目標 =>
ページ抜粋でCVD成膜の例として挙げられている手法をすべて書き出してください。

ページ抜粋 =>
第1レジスト層と第2レジスト層が充填されたテクスチャシートを、サファイア基板に貼り合わせる。貼り合わせた後に、光や熱によりレジストを安定化させ、その後、テクスチャシートを取り除く。或いは、テクスチャシートを取り除いた後に、光や熱によりレジストを安定化させる。以上の操作により、サファイア基板の主面上に第2レジスト層と第1レジスト層を転写付与できる。レジストの表面にはテクスチャシートの反転構造が転写されている。
続いて、サファイア基板をドライエッチングにより、加工する。例えば、酸素ガスを利用して第2レジスト層を加工し、続いて、塩素系ガス(Cl、BCl等)を利用して、サファイア基板を加工できる。最後に、SPM液により加工されたサファイア基板をクリーニングする。
凸状網目と網目により互いに離間される陥没部とを有するサファイア基板(以下、テクスチャ基板)に対して下地層60を成膜する。成膜は、例えば、CVD成膜である。CVD成膜としては、有機金属気相成長法(MOCVD)、ハイドライド気相成長法(HVPE)、分子線エピタキシャル成長法(MBE)等が挙げられる。ここで、テクスチャ基板の凸状網目の頂面を、下地層60の主成長点として成膜する。これにより、テクスチャ基板の陥没部における下地層60の成長速度は低下する。よって、凸状網目の頂面上においては、下地層60は成長すると共に、陥没部を埋めるように、横方向の成長が実現できる。これにより、テクスチャ基板の陥没部に転位を集めることができる。

データ =>
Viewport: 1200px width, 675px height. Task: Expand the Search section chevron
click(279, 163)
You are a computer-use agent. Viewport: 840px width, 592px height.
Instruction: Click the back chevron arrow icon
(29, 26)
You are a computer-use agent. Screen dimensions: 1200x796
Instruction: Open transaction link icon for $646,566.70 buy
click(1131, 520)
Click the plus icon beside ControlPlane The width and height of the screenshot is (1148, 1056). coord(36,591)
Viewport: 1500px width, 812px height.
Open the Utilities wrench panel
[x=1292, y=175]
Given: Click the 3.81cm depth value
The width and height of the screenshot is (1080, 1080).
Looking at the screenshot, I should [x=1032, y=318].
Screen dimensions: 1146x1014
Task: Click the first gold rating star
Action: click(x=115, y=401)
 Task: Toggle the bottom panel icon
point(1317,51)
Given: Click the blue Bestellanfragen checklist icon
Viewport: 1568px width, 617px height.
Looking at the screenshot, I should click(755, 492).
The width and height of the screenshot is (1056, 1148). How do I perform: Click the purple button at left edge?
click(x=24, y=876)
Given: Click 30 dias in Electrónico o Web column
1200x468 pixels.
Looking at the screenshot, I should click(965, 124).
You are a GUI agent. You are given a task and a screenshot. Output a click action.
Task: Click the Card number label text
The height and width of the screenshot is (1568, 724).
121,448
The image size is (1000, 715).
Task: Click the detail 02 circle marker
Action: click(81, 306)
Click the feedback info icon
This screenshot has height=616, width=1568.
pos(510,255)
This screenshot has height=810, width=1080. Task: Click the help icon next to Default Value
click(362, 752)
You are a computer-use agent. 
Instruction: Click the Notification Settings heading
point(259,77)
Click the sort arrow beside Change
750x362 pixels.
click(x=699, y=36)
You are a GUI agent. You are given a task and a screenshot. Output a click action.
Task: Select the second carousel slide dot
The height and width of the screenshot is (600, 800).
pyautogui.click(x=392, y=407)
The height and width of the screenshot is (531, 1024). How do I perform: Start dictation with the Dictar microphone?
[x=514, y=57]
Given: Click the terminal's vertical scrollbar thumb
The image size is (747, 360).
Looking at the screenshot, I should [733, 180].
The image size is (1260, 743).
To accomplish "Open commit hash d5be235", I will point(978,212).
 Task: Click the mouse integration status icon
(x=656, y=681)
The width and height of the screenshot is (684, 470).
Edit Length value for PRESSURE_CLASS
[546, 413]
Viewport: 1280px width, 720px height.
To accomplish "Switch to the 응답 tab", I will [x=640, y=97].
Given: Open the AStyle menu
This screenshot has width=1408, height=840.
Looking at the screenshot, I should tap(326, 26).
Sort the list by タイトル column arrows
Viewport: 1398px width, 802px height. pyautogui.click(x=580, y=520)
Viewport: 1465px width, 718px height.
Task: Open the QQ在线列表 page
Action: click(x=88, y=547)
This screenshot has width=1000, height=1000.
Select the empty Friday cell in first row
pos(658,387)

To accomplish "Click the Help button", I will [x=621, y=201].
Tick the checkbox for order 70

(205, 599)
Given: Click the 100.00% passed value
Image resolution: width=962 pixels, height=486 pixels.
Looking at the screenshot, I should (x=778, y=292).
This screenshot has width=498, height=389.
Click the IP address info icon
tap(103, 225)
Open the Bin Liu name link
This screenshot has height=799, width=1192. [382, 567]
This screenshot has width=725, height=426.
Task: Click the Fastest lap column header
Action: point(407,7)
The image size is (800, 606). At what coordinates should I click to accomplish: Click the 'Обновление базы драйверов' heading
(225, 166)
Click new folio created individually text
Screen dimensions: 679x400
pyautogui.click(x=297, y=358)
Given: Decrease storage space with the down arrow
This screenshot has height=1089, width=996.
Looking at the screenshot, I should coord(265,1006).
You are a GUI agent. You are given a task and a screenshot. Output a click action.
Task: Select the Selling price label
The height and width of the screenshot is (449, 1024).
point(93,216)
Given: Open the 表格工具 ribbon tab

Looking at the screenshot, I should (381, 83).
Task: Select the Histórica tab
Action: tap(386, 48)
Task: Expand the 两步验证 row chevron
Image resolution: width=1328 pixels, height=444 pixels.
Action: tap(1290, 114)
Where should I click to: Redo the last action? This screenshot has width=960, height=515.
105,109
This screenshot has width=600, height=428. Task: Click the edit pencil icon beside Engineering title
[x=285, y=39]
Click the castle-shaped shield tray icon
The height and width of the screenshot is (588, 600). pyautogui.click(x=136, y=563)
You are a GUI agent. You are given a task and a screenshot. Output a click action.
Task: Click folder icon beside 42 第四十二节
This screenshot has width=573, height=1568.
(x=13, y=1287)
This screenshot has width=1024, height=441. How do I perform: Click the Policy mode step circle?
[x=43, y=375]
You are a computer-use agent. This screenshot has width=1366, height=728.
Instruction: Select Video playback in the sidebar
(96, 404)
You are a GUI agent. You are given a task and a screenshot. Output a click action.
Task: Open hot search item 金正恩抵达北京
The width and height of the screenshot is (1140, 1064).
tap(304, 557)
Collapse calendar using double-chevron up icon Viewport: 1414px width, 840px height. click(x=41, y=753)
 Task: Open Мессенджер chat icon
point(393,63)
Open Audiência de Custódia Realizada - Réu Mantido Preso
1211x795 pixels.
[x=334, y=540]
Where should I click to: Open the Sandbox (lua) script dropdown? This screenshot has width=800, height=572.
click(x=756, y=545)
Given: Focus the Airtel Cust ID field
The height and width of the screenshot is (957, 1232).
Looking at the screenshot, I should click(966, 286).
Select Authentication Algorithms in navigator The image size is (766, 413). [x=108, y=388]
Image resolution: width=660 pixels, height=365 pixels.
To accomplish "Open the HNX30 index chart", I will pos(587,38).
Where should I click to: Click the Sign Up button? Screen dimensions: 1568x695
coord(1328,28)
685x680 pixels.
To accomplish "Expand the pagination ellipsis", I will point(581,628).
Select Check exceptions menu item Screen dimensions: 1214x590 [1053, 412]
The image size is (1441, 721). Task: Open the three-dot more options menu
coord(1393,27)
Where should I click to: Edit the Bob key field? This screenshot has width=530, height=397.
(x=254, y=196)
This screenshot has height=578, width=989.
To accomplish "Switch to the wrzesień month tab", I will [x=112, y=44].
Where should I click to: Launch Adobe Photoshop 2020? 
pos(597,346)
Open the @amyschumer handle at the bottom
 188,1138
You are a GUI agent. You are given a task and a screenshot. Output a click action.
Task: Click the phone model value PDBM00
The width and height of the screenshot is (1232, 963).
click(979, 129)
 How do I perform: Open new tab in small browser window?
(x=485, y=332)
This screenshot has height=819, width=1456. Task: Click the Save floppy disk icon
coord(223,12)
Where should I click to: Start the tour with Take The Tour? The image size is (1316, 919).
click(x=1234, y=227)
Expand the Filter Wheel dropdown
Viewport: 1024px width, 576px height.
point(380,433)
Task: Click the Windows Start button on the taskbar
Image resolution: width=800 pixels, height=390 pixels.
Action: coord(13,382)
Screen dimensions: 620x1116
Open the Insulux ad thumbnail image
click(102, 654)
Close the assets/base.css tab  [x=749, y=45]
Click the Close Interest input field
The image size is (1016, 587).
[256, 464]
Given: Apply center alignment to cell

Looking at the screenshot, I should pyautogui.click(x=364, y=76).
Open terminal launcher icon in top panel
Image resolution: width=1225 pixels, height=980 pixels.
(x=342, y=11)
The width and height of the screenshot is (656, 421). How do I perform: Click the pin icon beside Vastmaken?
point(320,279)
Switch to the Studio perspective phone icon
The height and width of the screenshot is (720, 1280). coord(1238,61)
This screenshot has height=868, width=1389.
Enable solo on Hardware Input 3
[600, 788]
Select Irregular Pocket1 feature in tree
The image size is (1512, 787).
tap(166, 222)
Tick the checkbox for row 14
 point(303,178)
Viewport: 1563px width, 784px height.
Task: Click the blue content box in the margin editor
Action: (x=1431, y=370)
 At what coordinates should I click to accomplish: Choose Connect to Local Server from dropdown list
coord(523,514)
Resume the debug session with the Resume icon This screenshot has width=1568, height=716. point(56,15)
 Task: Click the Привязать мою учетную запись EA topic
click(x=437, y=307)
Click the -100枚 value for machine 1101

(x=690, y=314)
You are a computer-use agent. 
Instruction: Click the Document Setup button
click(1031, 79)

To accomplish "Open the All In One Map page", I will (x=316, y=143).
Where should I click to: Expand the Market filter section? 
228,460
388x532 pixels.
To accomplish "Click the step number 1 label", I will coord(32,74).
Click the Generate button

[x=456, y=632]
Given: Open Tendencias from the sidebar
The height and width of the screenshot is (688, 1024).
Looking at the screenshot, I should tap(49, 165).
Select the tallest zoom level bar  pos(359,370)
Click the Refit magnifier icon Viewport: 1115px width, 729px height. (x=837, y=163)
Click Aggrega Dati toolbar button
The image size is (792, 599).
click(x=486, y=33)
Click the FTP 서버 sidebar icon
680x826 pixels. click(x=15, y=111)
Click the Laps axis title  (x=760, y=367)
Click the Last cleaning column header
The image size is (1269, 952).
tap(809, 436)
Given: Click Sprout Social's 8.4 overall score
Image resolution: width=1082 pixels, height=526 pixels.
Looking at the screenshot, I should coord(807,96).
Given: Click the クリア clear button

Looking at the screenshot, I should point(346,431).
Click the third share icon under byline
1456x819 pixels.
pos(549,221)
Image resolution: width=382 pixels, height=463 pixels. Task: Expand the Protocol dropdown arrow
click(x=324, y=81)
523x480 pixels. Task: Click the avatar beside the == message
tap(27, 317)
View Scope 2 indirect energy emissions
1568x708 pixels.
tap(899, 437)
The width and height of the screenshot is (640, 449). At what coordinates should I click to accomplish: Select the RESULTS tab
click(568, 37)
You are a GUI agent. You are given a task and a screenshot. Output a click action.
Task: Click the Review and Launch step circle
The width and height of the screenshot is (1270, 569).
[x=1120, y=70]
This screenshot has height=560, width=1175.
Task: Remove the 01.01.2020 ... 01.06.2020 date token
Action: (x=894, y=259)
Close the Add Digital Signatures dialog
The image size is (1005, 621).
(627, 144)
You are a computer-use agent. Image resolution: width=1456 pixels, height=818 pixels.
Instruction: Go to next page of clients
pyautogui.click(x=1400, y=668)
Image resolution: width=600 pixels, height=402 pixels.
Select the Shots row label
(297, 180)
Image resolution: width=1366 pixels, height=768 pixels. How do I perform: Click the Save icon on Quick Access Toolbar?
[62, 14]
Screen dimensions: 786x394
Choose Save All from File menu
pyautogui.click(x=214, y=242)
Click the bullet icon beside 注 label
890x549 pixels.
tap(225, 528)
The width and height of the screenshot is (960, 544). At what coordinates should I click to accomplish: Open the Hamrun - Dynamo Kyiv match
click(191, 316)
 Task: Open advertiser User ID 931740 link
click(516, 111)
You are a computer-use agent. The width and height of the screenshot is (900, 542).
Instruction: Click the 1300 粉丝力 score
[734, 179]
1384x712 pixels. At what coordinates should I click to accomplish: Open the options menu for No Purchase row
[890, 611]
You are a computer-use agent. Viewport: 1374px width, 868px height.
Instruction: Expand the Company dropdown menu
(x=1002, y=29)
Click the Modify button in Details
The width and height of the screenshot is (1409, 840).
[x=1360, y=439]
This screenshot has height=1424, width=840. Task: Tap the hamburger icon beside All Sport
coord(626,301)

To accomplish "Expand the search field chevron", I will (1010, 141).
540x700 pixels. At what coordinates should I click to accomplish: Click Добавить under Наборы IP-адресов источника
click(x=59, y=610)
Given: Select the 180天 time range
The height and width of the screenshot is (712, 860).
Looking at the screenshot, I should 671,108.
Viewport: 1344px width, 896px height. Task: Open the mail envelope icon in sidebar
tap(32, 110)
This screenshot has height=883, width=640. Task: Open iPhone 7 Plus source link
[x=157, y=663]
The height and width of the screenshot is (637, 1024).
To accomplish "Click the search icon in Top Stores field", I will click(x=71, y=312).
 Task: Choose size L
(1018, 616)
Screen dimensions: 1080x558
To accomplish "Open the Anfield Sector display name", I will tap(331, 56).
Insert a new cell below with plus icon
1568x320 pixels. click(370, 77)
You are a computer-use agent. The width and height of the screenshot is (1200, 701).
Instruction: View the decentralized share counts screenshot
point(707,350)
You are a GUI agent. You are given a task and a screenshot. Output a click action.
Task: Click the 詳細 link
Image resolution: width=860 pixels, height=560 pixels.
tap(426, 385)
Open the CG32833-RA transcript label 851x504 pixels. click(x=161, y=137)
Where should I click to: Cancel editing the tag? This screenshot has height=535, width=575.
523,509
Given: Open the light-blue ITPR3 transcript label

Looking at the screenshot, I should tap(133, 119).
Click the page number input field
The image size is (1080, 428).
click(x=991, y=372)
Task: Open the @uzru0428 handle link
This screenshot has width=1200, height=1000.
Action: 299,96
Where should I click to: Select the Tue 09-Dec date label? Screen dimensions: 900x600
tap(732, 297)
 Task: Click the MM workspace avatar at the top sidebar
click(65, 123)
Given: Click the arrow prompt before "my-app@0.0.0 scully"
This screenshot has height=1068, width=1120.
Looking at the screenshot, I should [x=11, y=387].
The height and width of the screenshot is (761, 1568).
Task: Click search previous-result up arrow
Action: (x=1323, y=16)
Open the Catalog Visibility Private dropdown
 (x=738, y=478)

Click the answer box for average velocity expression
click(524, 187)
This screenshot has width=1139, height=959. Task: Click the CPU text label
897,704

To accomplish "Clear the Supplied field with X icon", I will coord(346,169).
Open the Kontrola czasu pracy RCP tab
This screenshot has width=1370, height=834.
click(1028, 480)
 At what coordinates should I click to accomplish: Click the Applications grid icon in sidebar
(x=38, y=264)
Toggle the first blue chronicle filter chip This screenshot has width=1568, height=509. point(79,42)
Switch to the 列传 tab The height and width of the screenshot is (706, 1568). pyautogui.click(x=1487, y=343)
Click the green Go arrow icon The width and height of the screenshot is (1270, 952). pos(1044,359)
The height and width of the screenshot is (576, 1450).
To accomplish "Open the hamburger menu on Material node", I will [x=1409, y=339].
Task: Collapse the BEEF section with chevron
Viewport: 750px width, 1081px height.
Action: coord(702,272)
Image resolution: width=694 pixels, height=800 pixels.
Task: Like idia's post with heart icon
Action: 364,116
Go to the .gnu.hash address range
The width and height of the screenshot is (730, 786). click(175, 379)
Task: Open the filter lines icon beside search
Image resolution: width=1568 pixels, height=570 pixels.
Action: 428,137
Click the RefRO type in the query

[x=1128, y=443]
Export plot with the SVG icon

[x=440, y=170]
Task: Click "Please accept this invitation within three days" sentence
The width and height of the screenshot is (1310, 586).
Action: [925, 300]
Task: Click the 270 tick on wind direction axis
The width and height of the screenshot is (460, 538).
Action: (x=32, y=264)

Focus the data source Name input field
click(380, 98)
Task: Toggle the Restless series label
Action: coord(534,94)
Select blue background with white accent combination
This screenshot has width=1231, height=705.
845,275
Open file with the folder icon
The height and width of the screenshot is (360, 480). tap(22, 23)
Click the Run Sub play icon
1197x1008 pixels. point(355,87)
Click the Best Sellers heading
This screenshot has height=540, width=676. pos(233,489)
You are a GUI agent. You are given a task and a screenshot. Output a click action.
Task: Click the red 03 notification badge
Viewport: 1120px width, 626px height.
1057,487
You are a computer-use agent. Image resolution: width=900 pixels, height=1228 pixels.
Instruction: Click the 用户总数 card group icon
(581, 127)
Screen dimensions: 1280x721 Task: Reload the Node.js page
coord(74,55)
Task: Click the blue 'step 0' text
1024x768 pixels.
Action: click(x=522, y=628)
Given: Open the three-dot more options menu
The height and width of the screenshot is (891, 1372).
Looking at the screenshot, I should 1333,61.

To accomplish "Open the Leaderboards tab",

解答例 =>
有機金属気相成長法(MOCVD)、ハイドライド気相成長法(HVPE)、分子線エピタキシャル成長法(MBE)